(RECORDS FOR THE TASK Opens)

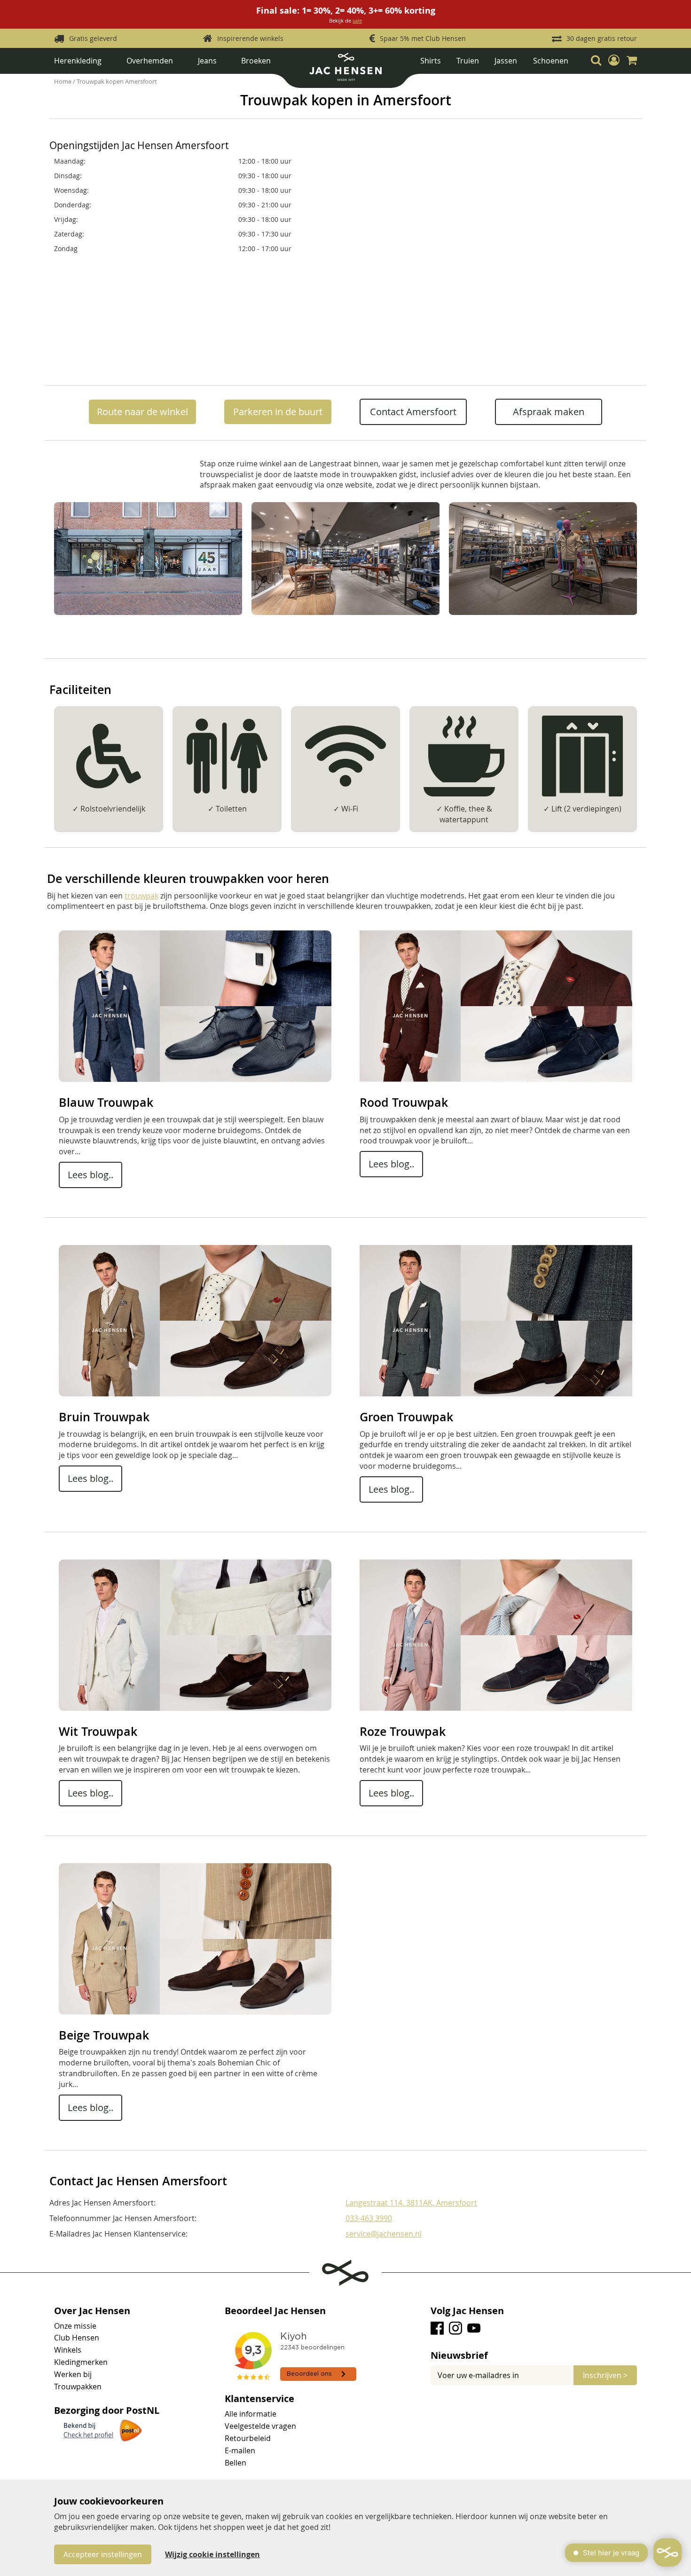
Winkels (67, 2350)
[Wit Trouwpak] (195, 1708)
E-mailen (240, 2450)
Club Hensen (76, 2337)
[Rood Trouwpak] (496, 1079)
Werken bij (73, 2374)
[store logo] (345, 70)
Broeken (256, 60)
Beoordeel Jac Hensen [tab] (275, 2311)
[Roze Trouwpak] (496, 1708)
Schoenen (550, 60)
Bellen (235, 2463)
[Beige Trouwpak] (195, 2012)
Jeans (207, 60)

(RECORDS FOR THE TASK Closes)

In the copy, omit the pictures and reproduce every entry exactly.

Winkels (67, 2350)
[Wit Trouwpak] (195, 1708)
E-mailen (240, 2450)
Club Hensen (76, 2337)
[Rood Trouwpak] (496, 1079)
Werken bij (73, 2374)
[store logo] (345, 70)
Broeken (256, 60)
Beoordeel Jac Hensen [tab] (275, 2311)
[Roze Trouwpak] (496, 1708)
Schoenen (550, 60)
Bellen (235, 2463)
[Beige Trouwpak] (195, 2012)
Jeans (207, 60)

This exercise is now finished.